Cooking Oils to Extend Rally on Supply Deficit, Mistry Says

Cooking oils prices will extend a rally as rising global demand exceeds supplies curbed by drought and heavy rains, pushing palm oil to 3,600 ringgit a ton this month, according to Dorab Mistry, director of Godrej International Ltd.

“The period of greatest tightness will be between February and May 2011 and we need prices to rise now in order to rein in demand and to stimulate plantings,” Mistry, who correctly predicted in March that prices would exceed 3,000 ringgit ($953) a ton after June, said at a conference in Bali today.

Heavy rains caused by a La Nina weather event -- “one of the strongest in decades,” according to Mistry -- have reduced oil-palm yields in Indonesia and Malaysia, the largest producers. La Nina has also caused drought that curbed South American planting of soybeans, threatening global edible oil supplies and driving prices higher.

“It must affect crops in South America,” said Mistry, who has traded vegetables oils for three decades. “The present indications are that we shall lose at least 5 million tons of soybeans. Most analysts underestimated the effects of the El Nino of 2009 and appear to be doing the same with La Nina.”

Palm oil futures in Malaysia have rallied 32 percent this year, climbing yesterday to 3,500 ringgit on the Malaysia Derivatives Exchange, the highest level since July 2008, and may reach 3,600 ringgit this month, he said. Soybean oil in Chicago has jumped 29 percent this year, reaching a 27-month high of 55.43 cents a pound on Nov. 12. The contract for January delivery traded at 53 cents at 10:10 a.m. in Singapore.

Yields Decline

Oil-palm yields typically decline in the first half of the year, while stockpiles of soybeans, used to make soybean oil, dwindle between the U.S. and South American harvests. Brazil and Argentina, which start harvesting soybeans in March, are the largest producers after the U.S.

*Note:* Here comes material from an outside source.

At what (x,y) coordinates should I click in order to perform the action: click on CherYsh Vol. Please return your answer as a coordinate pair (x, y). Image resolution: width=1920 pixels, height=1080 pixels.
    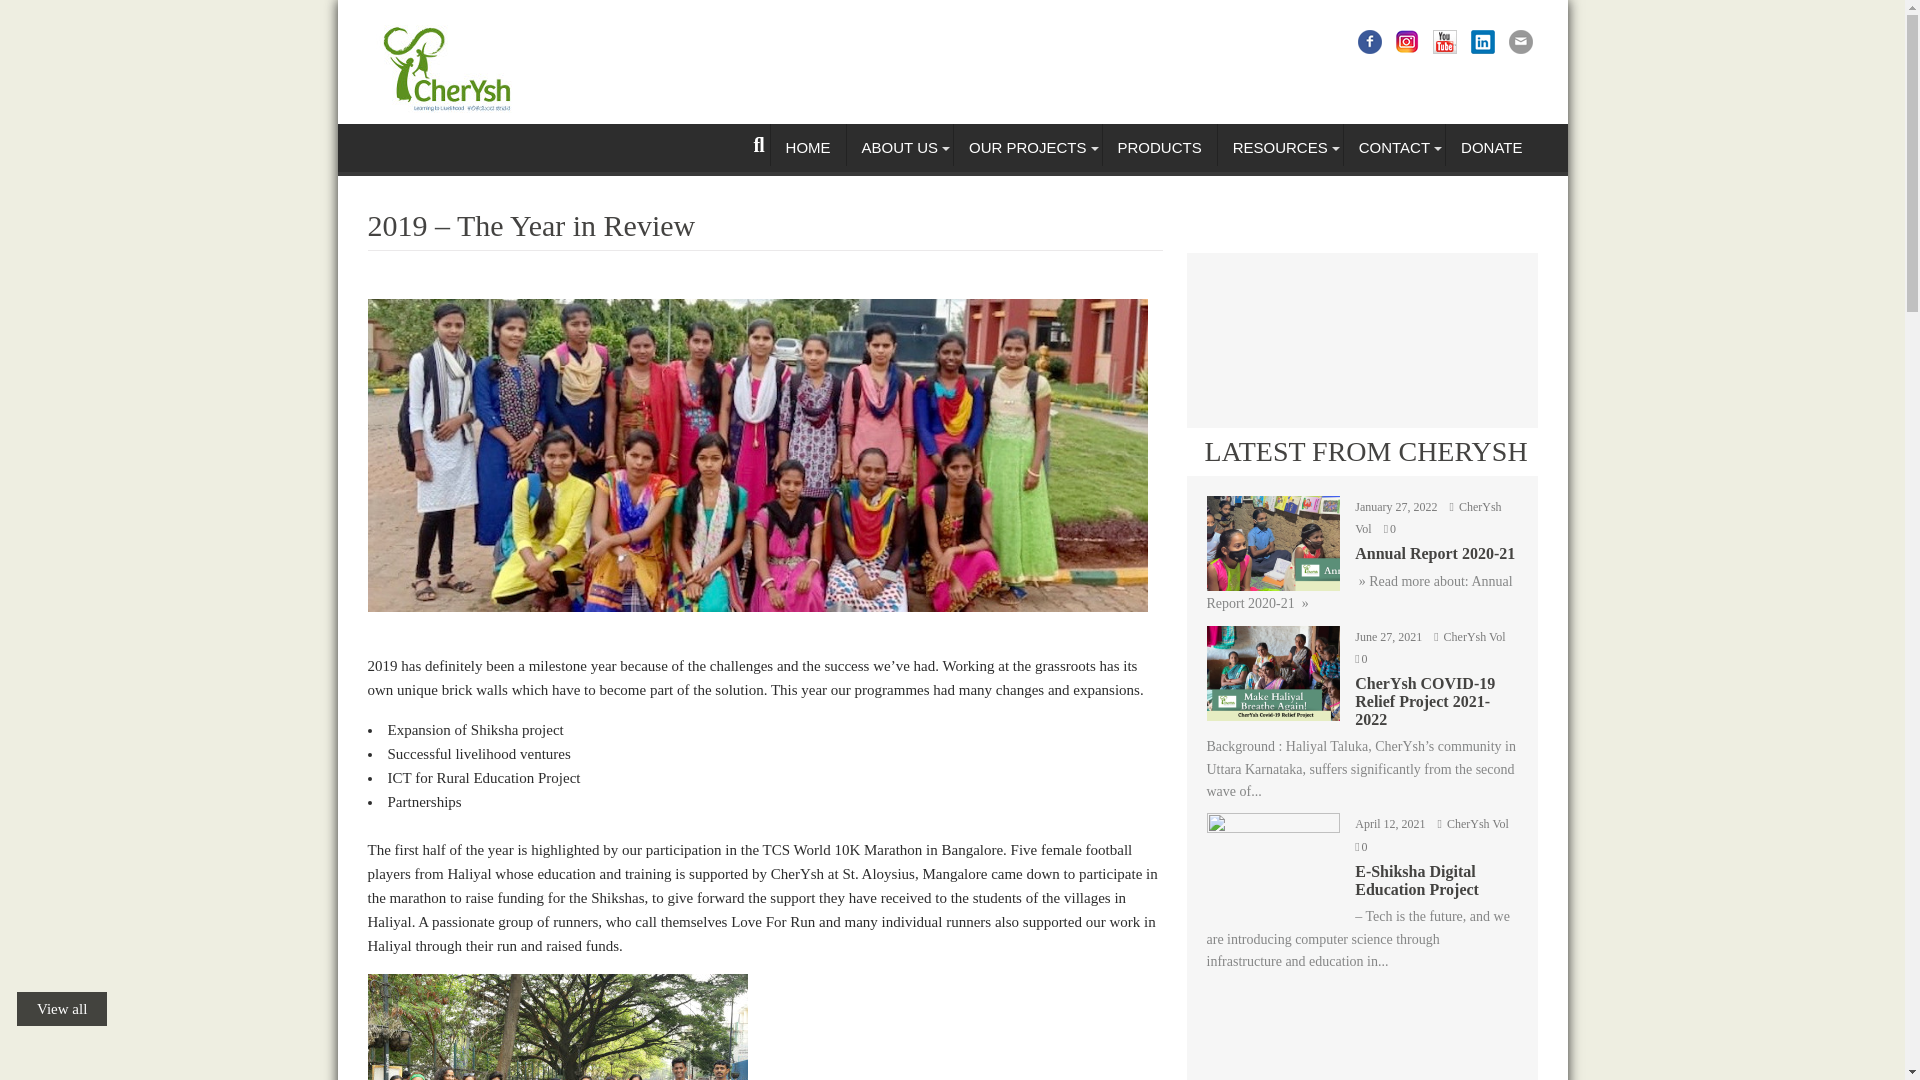
    Looking at the image, I should click on (1470, 636).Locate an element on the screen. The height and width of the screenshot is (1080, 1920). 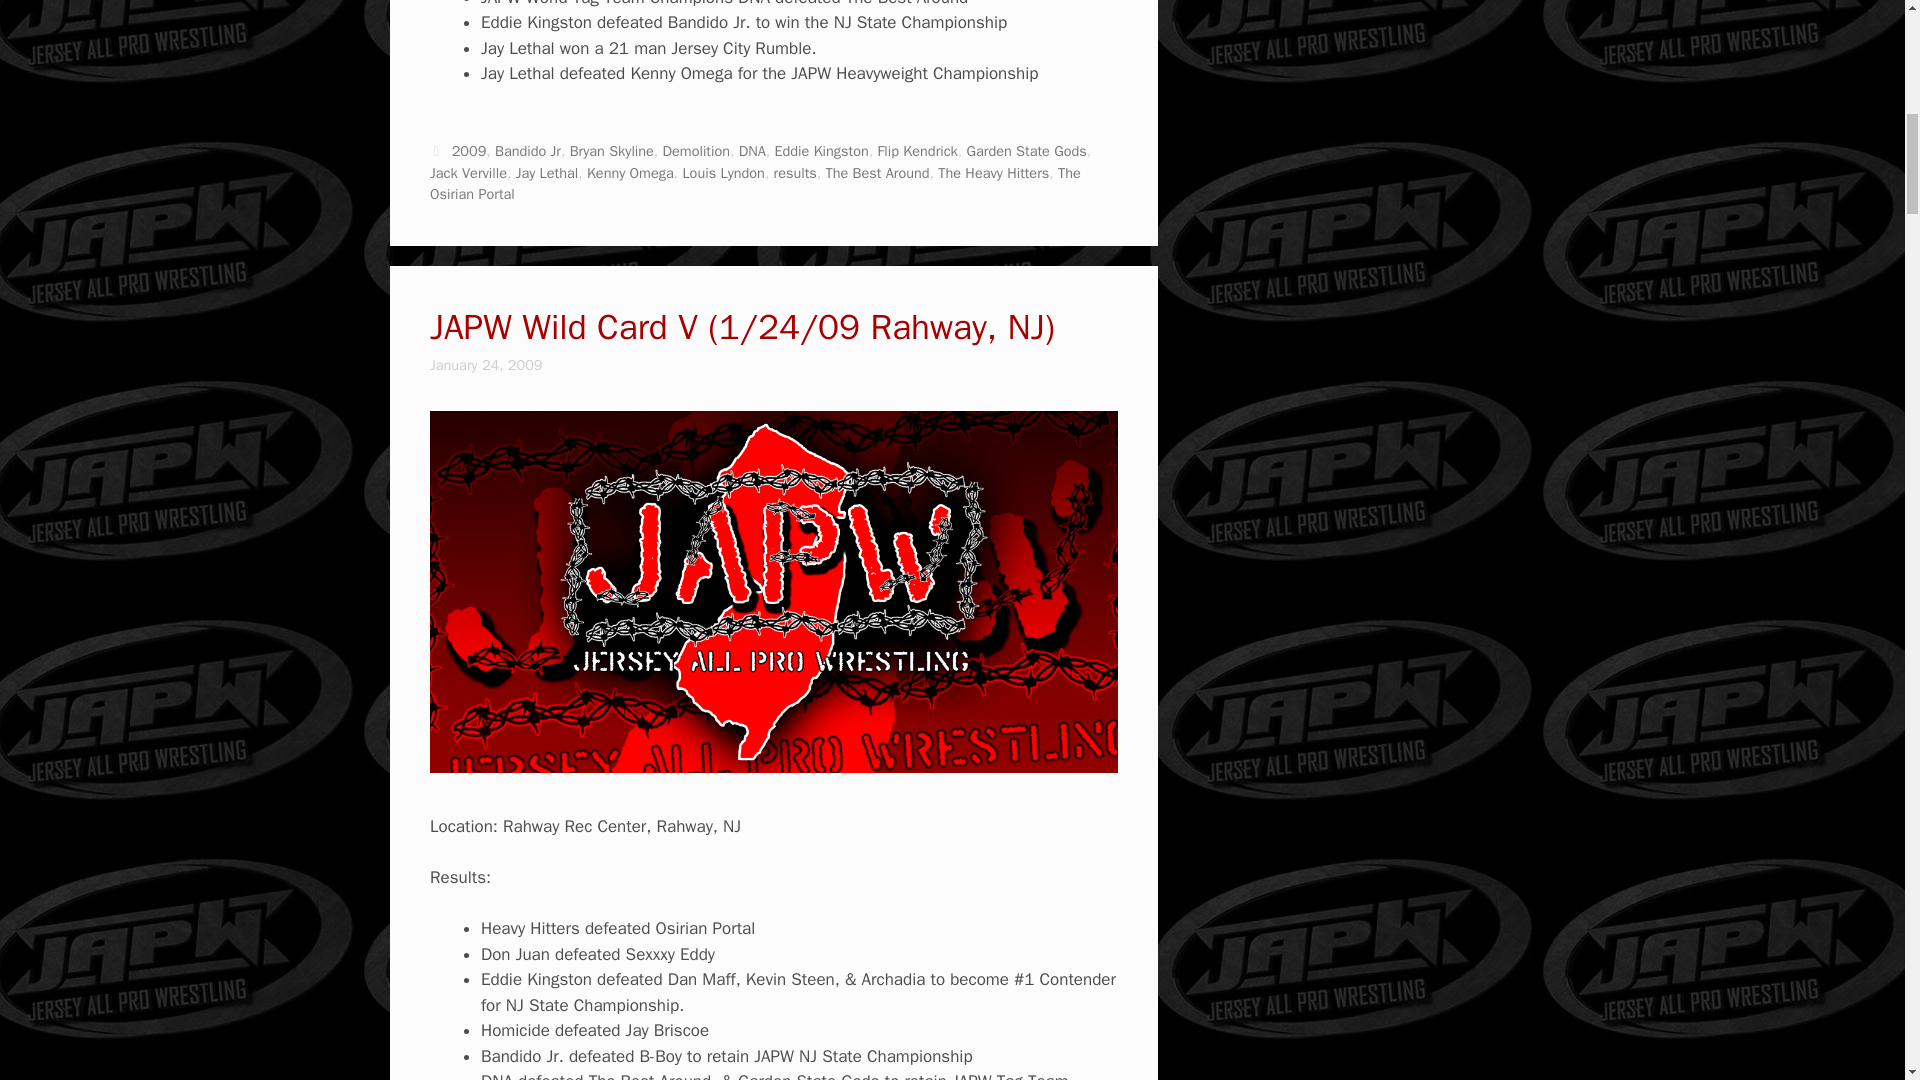
Kenny Omega is located at coordinates (630, 173). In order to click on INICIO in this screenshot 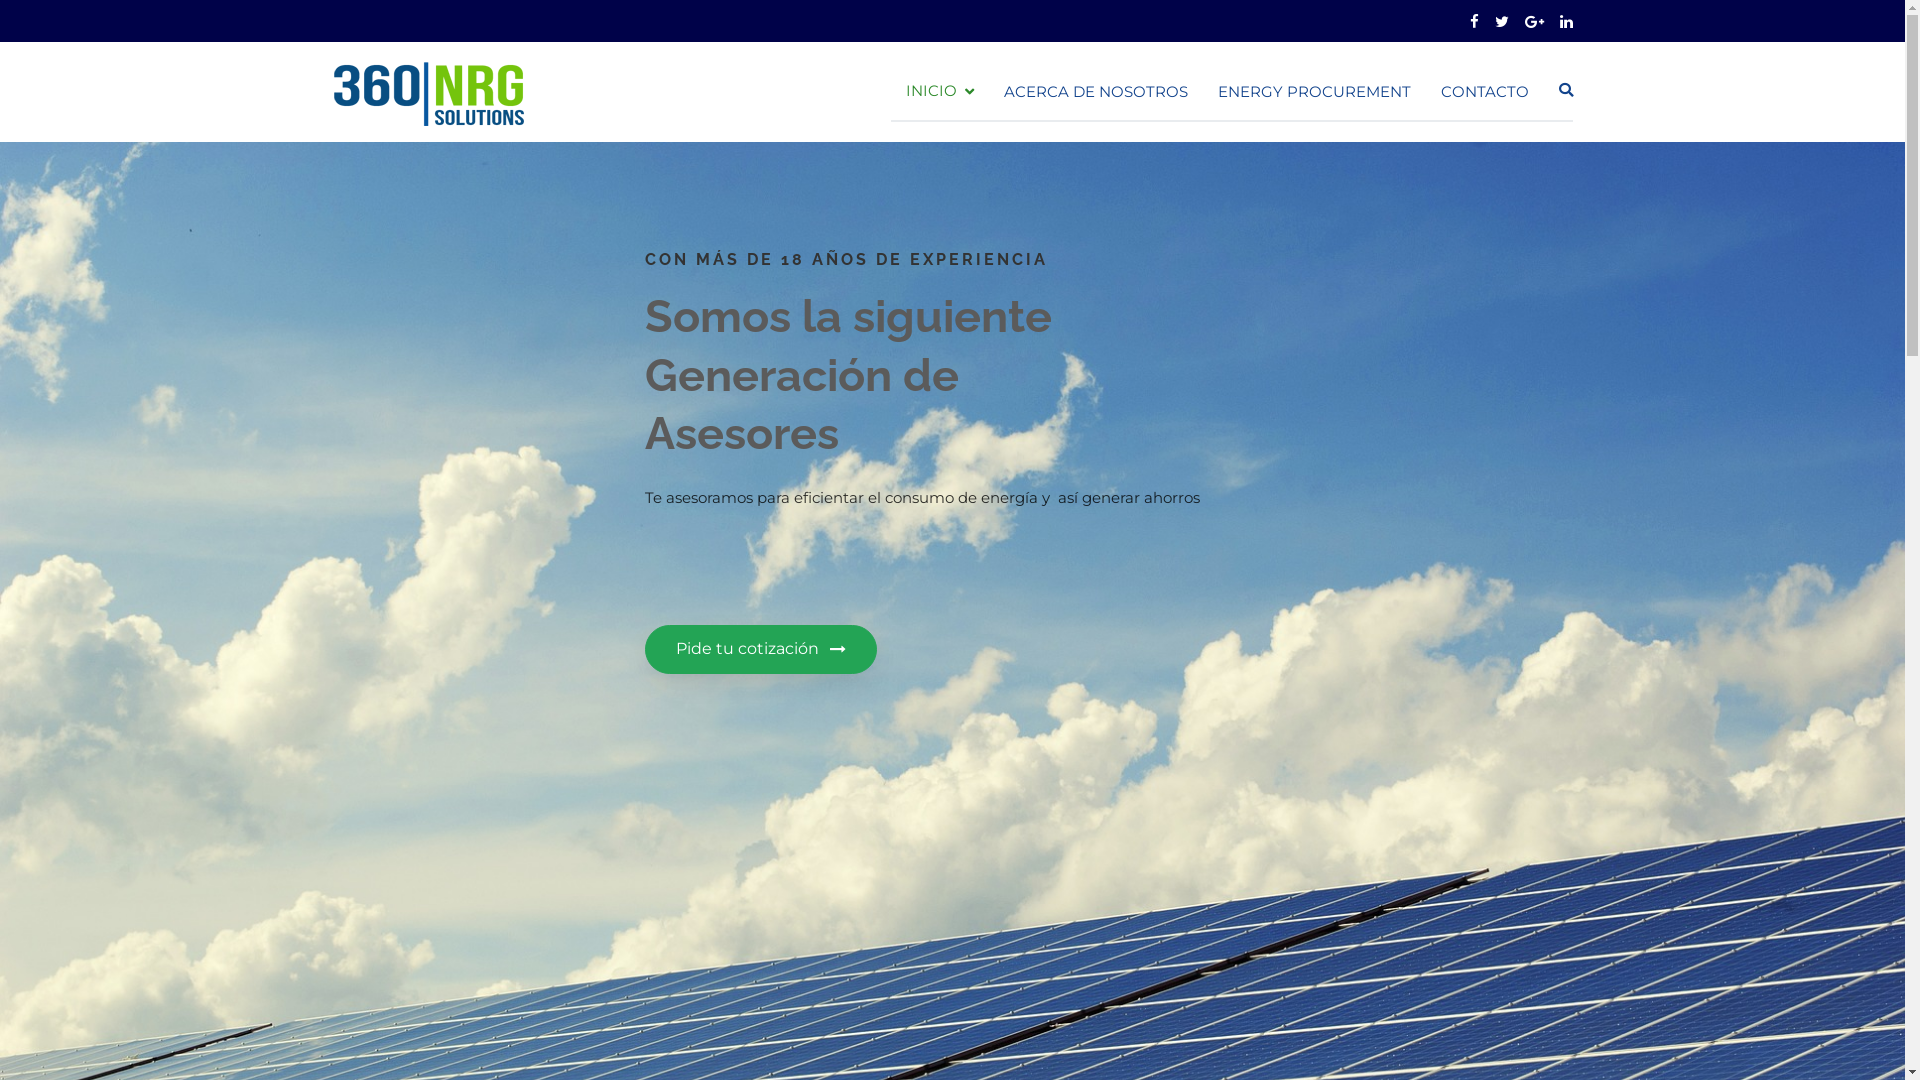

Demand for edible oils will exceed supply for a third straight year, increasing by 4.5 million tons as supply expands 3.5 million tons, Mistry said.

Soybean imports by China, the world’s biggest buyer, may rise 38 percent in the October-to-December period from a year ago, state-owned researcher, a division of the China National Grain & Oils Information Center, said on Nov. 26. Full-year imports may jump 27 percent to more than 54 million tons, it said.

The market is “focused on Chinese monthly imports of beans,” Mistry said. “If the Chinese government releases State Reserves and they skip one month’s imports, it will have a bearish impact on prices in the short term.”

China may import as much as 6.1 million tons of palm oil in the 2010-2011 year, from 5.9 million tons the previous year, if the country decides to replenish rapeseed stockpiles, Jennifer Yuan, a researcher at Cofco Ltd., China’s largest grains trader, said at the Bali conference today.

‘Incremental Demand’

Soybean oil prices will also climb partly “because too much incremental demand from sunflower oil and rapeseed oil consumers is migrating in its direction,” Mistry said.

Sunflower oil will trade at a premium of at least $200 a ton over soybean oil, he said, lifting last month’s premium forecast from $150. Rapeseed oil will be as much as $150 a ton more expensive, he said.

Global supplies of soybean oil will climb by 1.6 million tons in the year ending September 2011, Mistry said, reducing his November forecast for an increase of 1.8 million tons and his September forecast of 2.1 million tons.

Godrej, one of India’s biggest buyers of cooking oil, this year acquired PT Megasari Makmur, a grower in Indonesia.